It's a learning process. I got "tagged" by a meme, a new term to my ancient ears. It came from #1 son over at BillyBlog after he was tagged and said that he was "morally blogbligated (new word) to play along." After exchanging several e-mails (many laced with expletives) with him, I decided to try to also play along. However, while I could list almost any 7 things that almost everybody does not know about me, it is hard to find many that either no one knows or that I am willing to share publicly. I can think of several things that are, and have been, left unmentioned for many years. They won't be posted here and now either. There are just some things in each of our lives that are best left unmentioned. So – here I go (knowing that 1 or 2 folks may know about some of these things):
1. The moment when I realized how fragile our existence is. I was in my early 20s and got very drunk one night. I was angry about something as I was driving home at a very excessive speed. Driving on a residential street, I blew through at stop sign at an intersection with a major thoroughfare and never saw the other car until we missed hitting each other by inches. I must say that I realized how lucky I had been and have never driven drunk since then.
2. I co-chaired my high school senior prom. My date was someone I had an enormous crush on. She was absolutely stunning and I was hoping the relationship would continue to develop. As it happened, having to deal with many of the details of the event, I didn't pay as much attention to her as I should have. As the event ended, I remember telling her about 2 post-prom parties to which we were invited. She begged off, saying she was not feeling well and asking me to take her straight home. Something didn't seem right to me so after dropping her off, I drove slowly around the block. As I approached her house from the opposite direction, there she was leaving with some other guy who had been at the prom with a classmate of mine. This was one of the more humiliating experiences of my life.
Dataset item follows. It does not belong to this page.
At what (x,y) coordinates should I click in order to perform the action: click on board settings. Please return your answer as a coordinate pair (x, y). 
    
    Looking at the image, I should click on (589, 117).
3. My first crush on a girl was when I was 10 years old. Her initials PH. I never told anyone; they would have kidded me unmercifully.
4. I remember clearly my first digital rectal examination. (For the unknowing, a "digit" in this sense is a finger.) The doctor was and still is a friend of mine. When he withdrew his somewhat pudgy finger and peeled me off the ceiling, he asked me if we were still friends. In one of those rare moments of clarity, no matter how discomforting it was, I blurted out, "More than ever Larry!" [As I said, we're still friends although I have no idea if he remembers my remark.]
5. Whenever I am asked why I became an actor, my usual response is, "Some people play golf, some go fishing. I get up on stage." But that's not a reason. When I came off the stage after my first performance at the age of 56, I was hooked. It was the most unbelievable high I ever felt. And it served as an incredible release from the stress of my job where I faced ongoing deadlines that could not be missed. Why do I continue to act? It's simple: I am having an incredible amount of fun!
6. When I was 21, I decided to move out of my parents' house and into an apartment adjacent to the Wayne State University campus with 2 friends. My father was not happy and blared out at me in his most blustery voice, "You're just moving because you want a place to take girls to?" In the best response I ever made to him, I quickly answered, "I hadn't thought about that Dad, but what a great idea! Thanks!" He blustered a bit more before breaking into loud laughter.
7. My family and some friends know, but most people do knot realize that I wear hearing aids. I include that here because I needed a 7th item and because a couple of months ago a friend noticed them and asked how long I had been wearing them. He seemed surprised when I told him 2 years. However, I never wear them on stage; something I learned from my older sister who is still acting in community theatre in the Detroit area who found that when she got on stage wearing her hearing aids, she had difficulty projecting her voice because she sounded so loud to herself. And she was right. When I first got the devices, I asked the audiologist whether he thought I would have difficulty hearing cues if I did not use them when performing. He answered no and explained that since I would be listening for cues, my mind would fill in the blanks my ears missed. He's right. AND. . .maybe this should be 7b. – When performing without my glasses, I see absolutely clearly. I have no explanation. Life is blurry without my trifocal lenses except when I am on stage. Hmm. . .maybe if I pretended that I was always acting, I wouldn't need them anymore.
Well, that's my seven, dedicated to BillyBlog who foisted this exercise on me. I must admit that it did help me dredge up some long forgotten memories. Now, I have to decide if I am going to meme anyone else.